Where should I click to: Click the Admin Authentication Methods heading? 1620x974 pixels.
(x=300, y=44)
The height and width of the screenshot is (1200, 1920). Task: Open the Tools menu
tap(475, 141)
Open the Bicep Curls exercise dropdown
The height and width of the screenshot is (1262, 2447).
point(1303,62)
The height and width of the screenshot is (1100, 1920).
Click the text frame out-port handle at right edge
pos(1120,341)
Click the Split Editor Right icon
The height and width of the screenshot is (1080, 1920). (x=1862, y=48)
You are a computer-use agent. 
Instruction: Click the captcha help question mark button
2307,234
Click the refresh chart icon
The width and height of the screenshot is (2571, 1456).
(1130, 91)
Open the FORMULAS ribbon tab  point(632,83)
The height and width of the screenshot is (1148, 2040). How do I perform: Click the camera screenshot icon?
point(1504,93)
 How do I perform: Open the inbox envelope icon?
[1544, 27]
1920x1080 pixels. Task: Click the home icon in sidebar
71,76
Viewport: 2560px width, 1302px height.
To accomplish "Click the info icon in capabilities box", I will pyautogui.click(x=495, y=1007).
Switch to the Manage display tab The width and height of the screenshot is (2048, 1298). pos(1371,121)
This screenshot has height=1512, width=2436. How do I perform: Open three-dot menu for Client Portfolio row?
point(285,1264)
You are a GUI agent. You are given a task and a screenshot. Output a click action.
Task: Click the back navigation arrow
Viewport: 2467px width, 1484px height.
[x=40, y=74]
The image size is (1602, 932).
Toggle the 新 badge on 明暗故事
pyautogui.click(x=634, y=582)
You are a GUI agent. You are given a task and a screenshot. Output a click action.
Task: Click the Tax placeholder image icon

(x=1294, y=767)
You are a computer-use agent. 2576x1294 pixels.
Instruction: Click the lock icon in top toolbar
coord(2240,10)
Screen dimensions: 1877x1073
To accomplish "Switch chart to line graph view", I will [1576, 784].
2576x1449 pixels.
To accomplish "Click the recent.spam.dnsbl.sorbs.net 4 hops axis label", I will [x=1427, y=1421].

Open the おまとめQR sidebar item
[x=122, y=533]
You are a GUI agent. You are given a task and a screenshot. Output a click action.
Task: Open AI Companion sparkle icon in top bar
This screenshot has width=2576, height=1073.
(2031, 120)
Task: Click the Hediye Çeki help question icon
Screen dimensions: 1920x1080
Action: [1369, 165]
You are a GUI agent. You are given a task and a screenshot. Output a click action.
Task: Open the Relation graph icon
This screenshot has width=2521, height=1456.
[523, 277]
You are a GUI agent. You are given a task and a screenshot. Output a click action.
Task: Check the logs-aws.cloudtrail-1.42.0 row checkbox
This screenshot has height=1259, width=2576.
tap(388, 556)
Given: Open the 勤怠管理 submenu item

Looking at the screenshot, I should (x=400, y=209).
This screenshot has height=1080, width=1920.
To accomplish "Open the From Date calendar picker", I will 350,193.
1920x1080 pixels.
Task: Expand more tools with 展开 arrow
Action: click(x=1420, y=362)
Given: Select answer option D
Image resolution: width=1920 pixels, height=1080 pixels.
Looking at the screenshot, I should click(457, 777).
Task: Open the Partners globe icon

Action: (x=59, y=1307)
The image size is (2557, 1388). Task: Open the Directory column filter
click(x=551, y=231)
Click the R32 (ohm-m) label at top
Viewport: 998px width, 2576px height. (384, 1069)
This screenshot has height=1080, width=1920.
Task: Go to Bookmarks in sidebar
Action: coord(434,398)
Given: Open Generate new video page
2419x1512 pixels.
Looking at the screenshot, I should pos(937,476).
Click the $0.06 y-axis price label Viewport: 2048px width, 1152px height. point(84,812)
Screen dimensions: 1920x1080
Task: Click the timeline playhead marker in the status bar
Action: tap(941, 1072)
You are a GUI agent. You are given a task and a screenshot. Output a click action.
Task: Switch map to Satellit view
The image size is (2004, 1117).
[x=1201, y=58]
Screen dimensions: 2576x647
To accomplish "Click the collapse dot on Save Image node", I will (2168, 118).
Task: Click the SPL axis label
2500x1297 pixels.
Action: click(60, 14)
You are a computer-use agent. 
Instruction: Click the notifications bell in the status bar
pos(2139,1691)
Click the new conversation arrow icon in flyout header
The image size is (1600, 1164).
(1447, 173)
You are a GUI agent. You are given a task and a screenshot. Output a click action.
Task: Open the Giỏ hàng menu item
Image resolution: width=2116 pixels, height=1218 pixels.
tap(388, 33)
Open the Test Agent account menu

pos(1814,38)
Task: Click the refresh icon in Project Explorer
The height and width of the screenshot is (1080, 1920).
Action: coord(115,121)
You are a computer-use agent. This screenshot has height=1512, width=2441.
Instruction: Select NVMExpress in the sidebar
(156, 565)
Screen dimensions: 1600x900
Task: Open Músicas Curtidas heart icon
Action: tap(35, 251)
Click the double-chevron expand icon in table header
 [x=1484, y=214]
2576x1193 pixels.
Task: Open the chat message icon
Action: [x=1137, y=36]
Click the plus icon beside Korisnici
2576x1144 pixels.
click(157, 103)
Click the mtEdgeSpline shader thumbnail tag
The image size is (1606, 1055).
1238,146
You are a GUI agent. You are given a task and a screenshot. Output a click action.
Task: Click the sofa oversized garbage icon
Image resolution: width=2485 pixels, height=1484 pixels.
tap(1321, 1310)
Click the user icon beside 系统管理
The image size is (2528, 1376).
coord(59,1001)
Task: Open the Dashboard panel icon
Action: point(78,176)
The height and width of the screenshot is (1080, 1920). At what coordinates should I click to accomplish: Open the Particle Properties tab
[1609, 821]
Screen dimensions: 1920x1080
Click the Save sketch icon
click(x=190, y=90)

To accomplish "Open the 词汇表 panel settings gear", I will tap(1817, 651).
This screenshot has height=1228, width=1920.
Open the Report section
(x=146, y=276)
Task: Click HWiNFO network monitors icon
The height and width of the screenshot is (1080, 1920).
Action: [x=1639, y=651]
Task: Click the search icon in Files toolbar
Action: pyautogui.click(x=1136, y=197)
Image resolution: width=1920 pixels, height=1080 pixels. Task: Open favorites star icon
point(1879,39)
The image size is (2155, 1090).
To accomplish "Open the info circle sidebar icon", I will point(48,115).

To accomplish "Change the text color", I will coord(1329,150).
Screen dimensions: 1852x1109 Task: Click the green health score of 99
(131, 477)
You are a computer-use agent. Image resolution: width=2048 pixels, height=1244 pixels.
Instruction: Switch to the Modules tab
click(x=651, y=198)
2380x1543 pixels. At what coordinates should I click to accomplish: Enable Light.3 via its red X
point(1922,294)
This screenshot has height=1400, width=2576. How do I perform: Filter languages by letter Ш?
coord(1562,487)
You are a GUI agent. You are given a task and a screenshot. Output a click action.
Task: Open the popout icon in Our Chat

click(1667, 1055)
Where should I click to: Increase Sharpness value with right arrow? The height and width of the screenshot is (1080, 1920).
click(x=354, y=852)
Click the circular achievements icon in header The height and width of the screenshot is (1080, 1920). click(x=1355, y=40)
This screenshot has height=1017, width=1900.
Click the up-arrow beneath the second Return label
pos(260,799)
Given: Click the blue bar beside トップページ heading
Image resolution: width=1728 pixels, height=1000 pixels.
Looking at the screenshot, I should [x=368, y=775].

━━━━━━━━━━

▶ TASK ITEM
From the first line to the last, please quote the material above exactly.

▶ RESPONSE TO THE TASK
Where should I click to: Click the Admin Authentication Methods heading? 1620x974 pixels.
(x=300, y=44)
The height and width of the screenshot is (1200, 1920). Task: Open the Tools menu
tap(475, 141)
Open the Bicep Curls exercise dropdown
The height and width of the screenshot is (1262, 2447).
point(1303,62)
The height and width of the screenshot is (1100, 1920).
Click the text frame out-port handle at right edge
pos(1120,341)
Click the Split Editor Right icon
The height and width of the screenshot is (1080, 1920). (x=1862, y=48)
You are a computer-use agent. 
Instruction: Click the captcha help question mark button
2307,234
Click the refresh chart icon
The width and height of the screenshot is (2571, 1456).
(1130, 91)
Open the FORMULAS ribbon tab  point(632,83)
The height and width of the screenshot is (1148, 2040). How do I perform: Click the camera screenshot icon?
point(1504,93)
 How do I perform: Open the inbox envelope icon?
[1544, 27]
1920x1080 pixels. Task: Click the home icon in sidebar
71,76
Viewport: 2560px width, 1302px height.
To accomplish "Click the info icon in capabilities box", I will pyautogui.click(x=495, y=1007).
Switch to the Manage display tab The width and height of the screenshot is (2048, 1298). pos(1371,121)
This screenshot has height=1512, width=2436. How do I perform: Open three-dot menu for Client Portfolio row?
point(285,1264)
You are a GUI agent. You are given a task and a screenshot. Output a click action.
Task: Click the back navigation arrow
Viewport: 2467px width, 1484px height.
[x=40, y=74]
The image size is (1602, 932).
Toggle the 新 badge on 明暗故事
pyautogui.click(x=634, y=582)
You are a GUI agent. You are given a task and a screenshot. Output a click action.
Task: Click the Tax placeholder image icon

(x=1294, y=767)
You are a computer-use agent. 2576x1294 pixels.
Instruction: Click the lock icon in top toolbar
coord(2240,10)
Screen dimensions: 1877x1073
To accomplish "Switch chart to line graph view", I will [1576, 784].
2576x1449 pixels.
To accomplish "Click the recent.spam.dnsbl.sorbs.net 4 hops axis label", I will [x=1427, y=1421].

Open the おまとめQR sidebar item
[x=122, y=533]
You are a GUI agent. You are given a task and a screenshot. Output a click action.
Task: Open AI Companion sparkle icon in top bar
This screenshot has width=2576, height=1073.
(2031, 120)
Task: Click the Hediye Çeki help question icon
Screen dimensions: 1920x1080
Action: [1369, 165]
You are a GUI agent. You are given a task and a screenshot. Output a click action.
Task: Open the Relation graph icon
This screenshot has width=2521, height=1456.
[523, 277]
You are a GUI agent. You are given a task and a screenshot. Output a click action.
Task: Check the logs-aws.cloudtrail-1.42.0 row checkbox
This screenshot has height=1259, width=2576.
tap(388, 556)
Given: Open the 勤怠管理 submenu item

Looking at the screenshot, I should (x=400, y=209).
This screenshot has height=1080, width=1920.
To accomplish "Open the From Date calendar picker", I will 350,193.
1920x1080 pixels.
Task: Expand more tools with 展开 arrow
Action: click(x=1420, y=362)
Given: Select answer option D
Image resolution: width=1920 pixels, height=1080 pixels.
Looking at the screenshot, I should click(457, 777).
Task: Open the Partners globe icon

Action: (x=59, y=1307)
The image size is (2557, 1388). Task: Open the Directory column filter
click(x=551, y=231)
Click the R32 (ohm-m) label at top
Viewport: 998px width, 2576px height. (384, 1069)
This screenshot has height=1080, width=1920.
Task: Go to Bookmarks in sidebar
Action: coord(434,398)
Given: Open Generate new video page
2419x1512 pixels.
Looking at the screenshot, I should pos(937,476).
Click the $0.06 y-axis price label Viewport: 2048px width, 1152px height. point(84,812)
Screen dimensions: 1920x1080
Task: Click the timeline playhead marker in the status bar
Action: tap(941, 1072)
You are a GUI agent. You are given a task and a screenshot. Output a click action.
Task: Switch map to Satellit view
The image size is (2004, 1117).
[x=1201, y=58]
Screen dimensions: 2576x647
To accomplish "Click the collapse dot on Save Image node", I will (2168, 118).
Task: Click the SPL axis label
2500x1297 pixels.
Action: click(60, 14)
You are a computer-use agent. 
Instruction: Click the notifications bell in the status bar
pos(2139,1691)
Click the new conversation arrow icon in flyout header
The image size is (1600, 1164).
(1447, 173)
You are a GUI agent. You are given a task and a screenshot. Output a click action.
Task: Open the Giỏ hàng menu item
Image resolution: width=2116 pixels, height=1218 pixels.
tap(388, 33)
Open the Test Agent account menu

pos(1814,38)
Task: Click the refresh icon in Project Explorer
The height and width of the screenshot is (1080, 1920).
Action: coord(115,121)
You are a computer-use agent. This screenshot has height=1512, width=2441.
Instruction: Select NVMExpress in the sidebar
(156, 565)
Screen dimensions: 1600x900
Task: Open Músicas Curtidas heart icon
Action: tap(35, 251)
Click the double-chevron expand icon in table header
 [x=1484, y=214]
2576x1193 pixels.
Task: Open the chat message icon
Action: [x=1137, y=36]
Click the plus icon beside Korisnici
2576x1144 pixels.
click(157, 103)
Click the mtEdgeSpline shader thumbnail tag
The image size is (1606, 1055).
1238,146
You are a GUI agent. You are given a task and a screenshot. Output a click action.
Task: Click the sofa oversized garbage icon
Image resolution: width=2485 pixels, height=1484 pixels.
tap(1321, 1310)
Click the user icon beside 系统管理
The image size is (2528, 1376).
coord(59,1001)
Task: Open the Dashboard panel icon
Action: point(78,176)
The height and width of the screenshot is (1080, 1920). At what coordinates should I click to accomplish: Open the Particle Properties tab
[1609, 821]
Screen dimensions: 1920x1080
Click the Save sketch icon
click(x=190, y=90)

To accomplish "Open the 词汇表 panel settings gear", I will tap(1817, 651).
This screenshot has height=1228, width=1920.
Open the Report section
(x=146, y=276)
Task: Click HWiNFO network monitors icon
The height and width of the screenshot is (1080, 1920).
Action: [x=1639, y=651]
Task: Click the search icon in Files toolbar
Action: pyautogui.click(x=1136, y=197)
Image resolution: width=1920 pixels, height=1080 pixels. Task: Open favorites star icon
point(1879,39)
The image size is (2155, 1090).
To accomplish "Open the info circle sidebar icon", I will point(48,115).

To accomplish "Change the text color", I will coord(1329,150).
Screen dimensions: 1852x1109 Task: Click the green health score of 99
(131, 477)
You are a computer-use agent. Image resolution: width=2048 pixels, height=1244 pixels.
Instruction: Switch to the Modules tab
click(x=651, y=198)
2380x1543 pixels. At what coordinates should I click to accomplish: Enable Light.3 via its red X
point(1922,294)
This screenshot has height=1400, width=2576. How do I perform: Filter languages by letter Ш?
coord(1562,487)
You are a GUI agent. You are given a task and a screenshot. Output a click action.
Task: Open the popout icon in Our Chat

click(1667, 1055)
Where should I click to: Increase Sharpness value with right arrow? The height and width of the screenshot is (1080, 1920).
click(x=354, y=852)
Click the circular achievements icon in header The height and width of the screenshot is (1080, 1920). click(x=1355, y=40)
This screenshot has height=1017, width=1900.
Click the up-arrow beneath the second Return label
pos(260,799)
Given: Click the blue bar beside トップページ heading
Image resolution: width=1728 pixels, height=1000 pixels.
Looking at the screenshot, I should [x=368, y=775].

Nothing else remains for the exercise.